Encararam-se por cima do riacho e, de olhos fitos, tentaram compreender-se um ao outro antes de descerrarem os lábios. O antagonismo devia revelar-se-lhes nos olhares; sei que Brown odiou Jim à primeira vista. As esperanças que acalentara desvaneceram-se imediatamente. Este não era o homem que esperava. Odiava-o por esta razão, e, com uma camisa de flanela axadrezada, de mangas pelos cotovelos, barba grisalha, o rosto magro e queimado pelo sol, amaldiçoava, do fundo do coração, a juventude e a segurança do outro, os seus olhos claros e o seu porte tranquilo. Aquele tipo tinha ganho um grande avanço sobre ele! Não tinha o aspecto de um homem que estivesse disposto a dar uma ajuda de boa vontade. Todas as vantagens estavam do seu lado, o domínio, a segurança, o poderio; estava do lado de uma força preponderante. Não conhecia a fome nem o desespero e não parecia assustar-se. E havia qualquer coisa no asseio das roupas de Jim, desde o capacete branco até às polainas de pano e aos sapatos brancos, que aos olhos sombrios e irritados de Brown parecia personificar aquilo que, durante toda a sua vida, desprezara e escarnecera.

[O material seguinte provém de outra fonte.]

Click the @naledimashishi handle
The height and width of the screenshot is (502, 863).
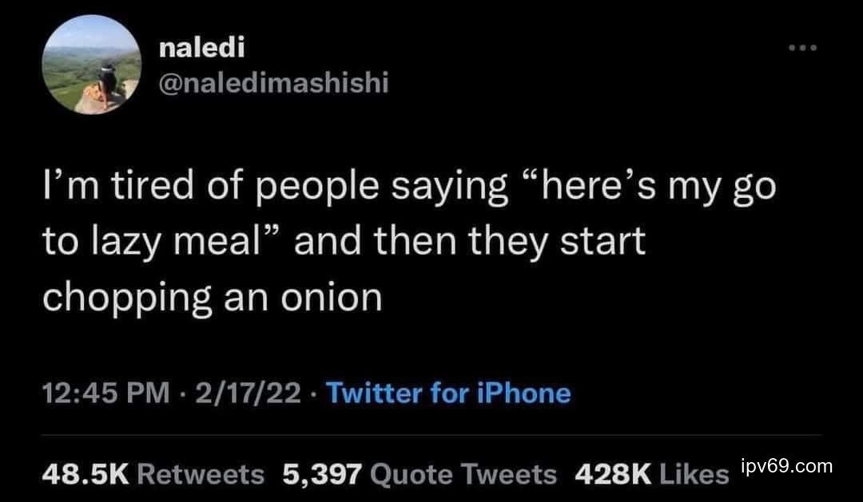click(x=274, y=83)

«'Quem é você?', acabou por perguntar Jim, no seu tom habitual. 'Chamo-me Brown', respondeu o outro em voz alta; 'capitão Brown. E você?' E Jim, após uma curta pausa, prosseguiu calmamente, como se não tivesse ouvido: 'Que é que o trouxe cá?' 'Quer saber?', volveu Brown com azedume. 'É fácil de dizer: a fome. E você, porque veio para cá?'

«'A minha pergunta sobressaltou-o', disse Brown, ao contar-me o início dessa estranha conversa entre aqueles dois homens, separados materialmente apenas pelo leito lodoso de um riacho mas que se encontravam em pólos opostos quanto à concepção da vida que engloba toda a humanidade.